Math 3411–Spring 2009

Some review items for Exam 3

  • THE DATE FOR EXAM 3 IS THURSDAY, APRIL 9
  • The test will be given in class. You will have the entire class period to work on it.
  • It is very important that you write neatly and present your answers logically. This helps me a great deal when determining partial credit. Messy and unreadable work will not be graded.
  • Questions will cover material from sections 5.1, 5.3–5.9.
  • Calculators are allowed, but no books or notes are allowed. You may bring blank scratch paper if you want.
  • See the syllabus for an explanation of how the tests count toward your final grade.
  • Note: There might be sample problems posted on Dr. Hollis’ webpage. Check here:

http://www.math.armstrong.edu/faculty/hollis/classes/DE/

  1. Section 5.1 Introduction
    • You should understand the physical meanings of all the quantities in equations (3) and (5) (homogeneous and nonhomogeneous equations) on pages 95-96; you don’t need to be able to derive them, but at least understand what each equation describes, and that m = mass, k = spring constant, etc.
  2. Section 5.3 Structure of Solutions
    • You should know what it means for two functions to be linearly independent, and be able to use the Wronskian (which we discussed in class) to determine whether functions are independent or not.
  3. Section 5.4/5.5 The Characteristic Equation
    • Be able to find general solutions (or particular solutions to initial value problems) for homogeneous equations by writing down and solving the characteristic equation. Make sure that you know the forms of the solutions corresponding to the three cases: real and distinct roots, real repeated root, and complex roots.
    • Make sure you know how to do arithmetic with complex numbers, including finding the absolute value of a complex number (see page 113) and complex conjugates.
    • You should definitely know the Euler-DeMoivre formula on page 114 and the gen- eralization in equation (3) on page 115.
  4. Section 5.6 Nonhomogeneous Equations
    • You should understand and be able to use operator form, and understand how to apply exponential shift to solve equations.

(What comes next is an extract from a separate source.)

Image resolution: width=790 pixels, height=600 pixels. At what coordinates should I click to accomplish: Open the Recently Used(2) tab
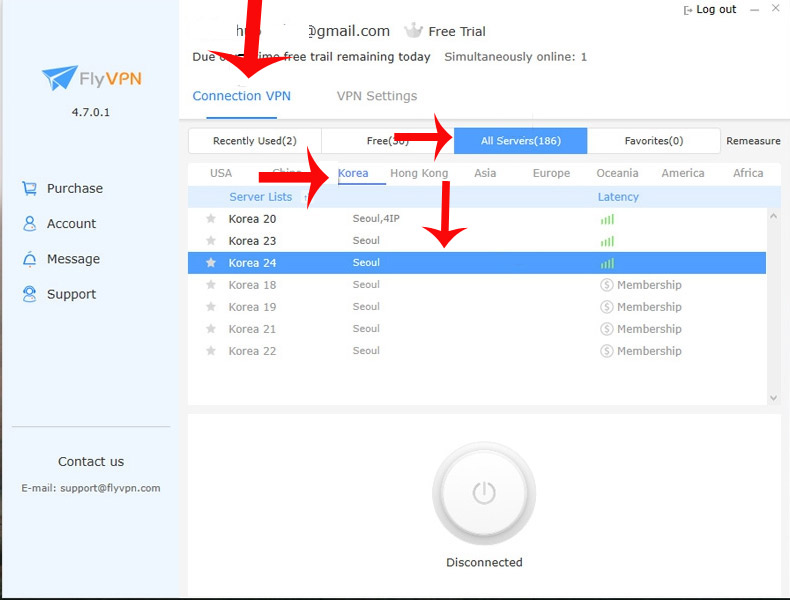(x=254, y=141)
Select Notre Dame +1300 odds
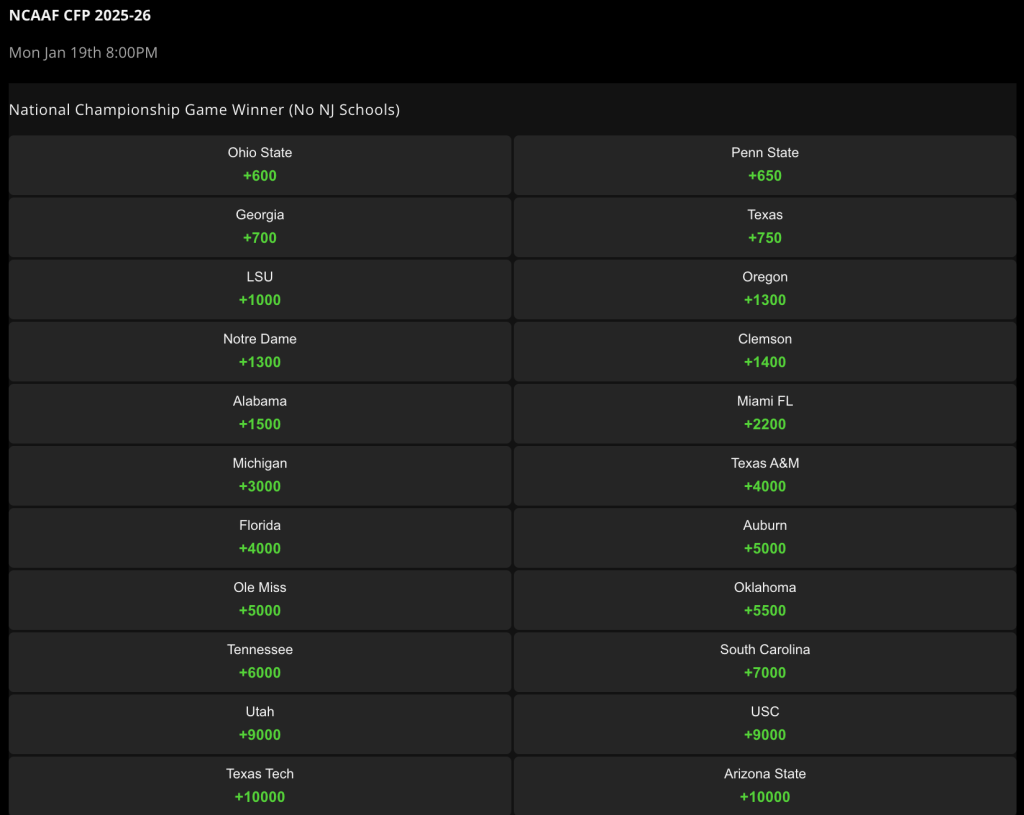The width and height of the screenshot is (1024, 815). (x=260, y=351)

    • Make sure that you know the general procedure for solving nonhomogeneous dif- ferential equations so that you can calculate solutions, and solve for constants in the case of initial-value problems.
  5. Section 5.7 Real Solutions from Complex Solutions
    • Understand how the complex exponential can be used to find solutions to nonhomo- geneous equations where the nonhomogeneous term involves sines and/or cosines. All of the examples on pages 128–130 are very good.

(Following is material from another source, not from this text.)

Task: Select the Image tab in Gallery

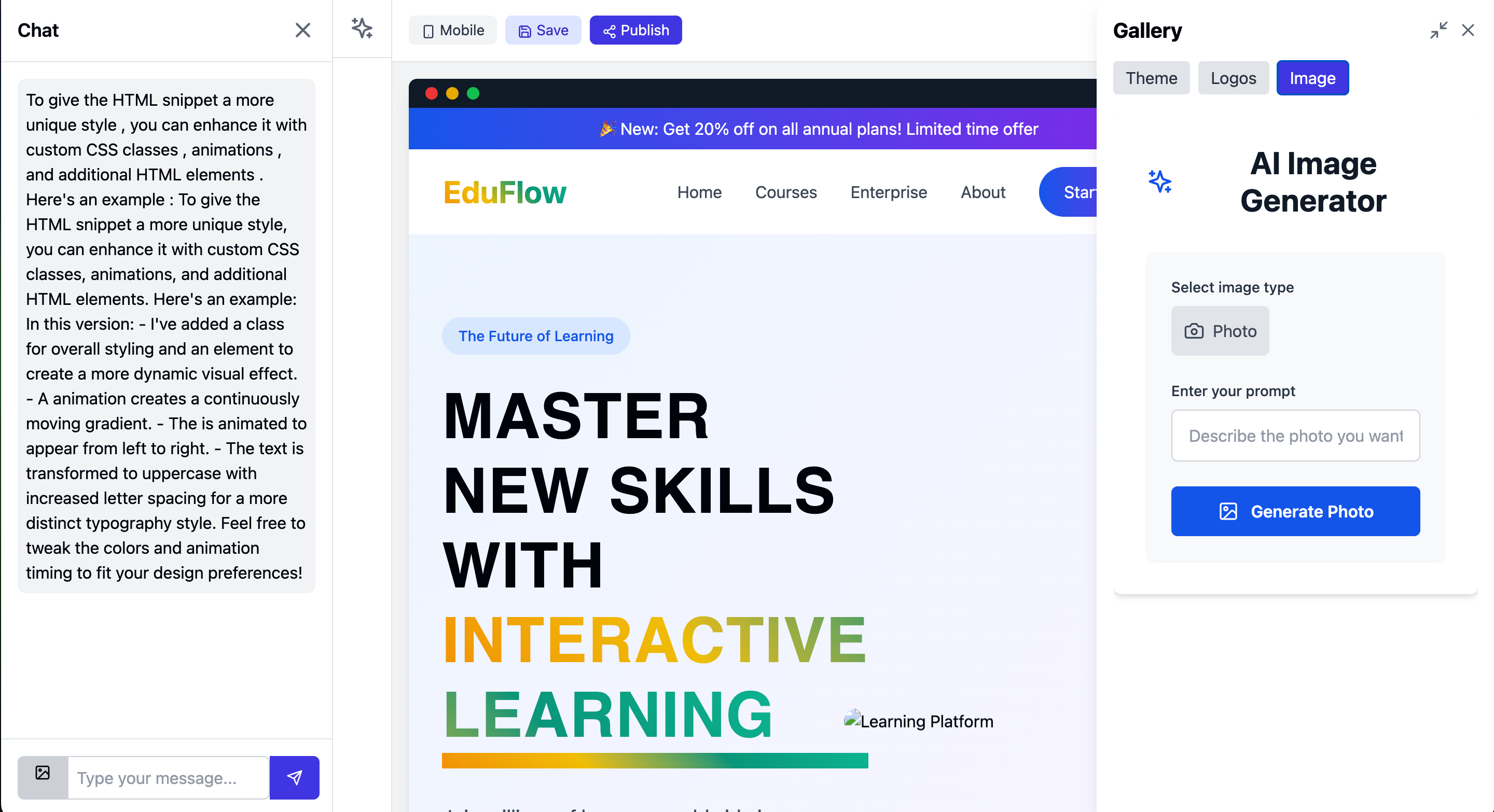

  1. Section 5.8 Unforced Vibrations
    • You should know how k and m are related to the natural angular frequency of an unforced spring-mass system.

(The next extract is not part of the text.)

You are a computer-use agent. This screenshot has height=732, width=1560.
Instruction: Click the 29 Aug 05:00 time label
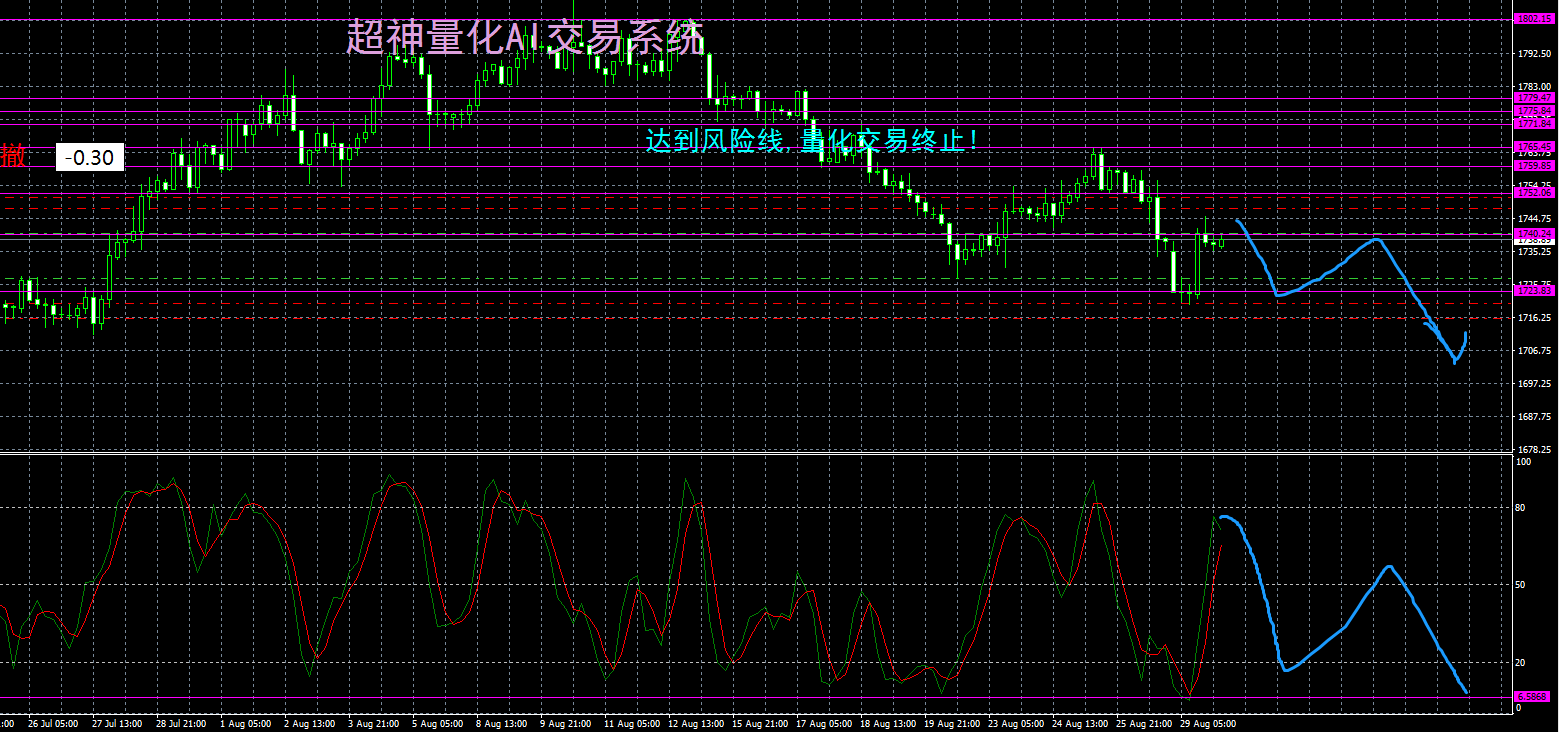point(1209,723)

    • You should be able to convert an expression of the form y = c 1 cos(ωt) + c 2 sin(ωt) into the form y = A cos(ωt − φ), where A is the amplitude and φ is the phase angle. Be sure you know how to choose φ appropriately, depending on the signs of c 1 and c 2.
    • Be able to solve problems involving over, under, and critically damped systems.
  2. Section 5.9 Periodic Force and Response
    • Be able to compute the gain and phase lag of a system.
    • You should know what a “rest solution” is.
    • You needn’t worry about memorizing complicated formulas, but you should have some understanding of the concepts associated with forced response, beats, and resonance.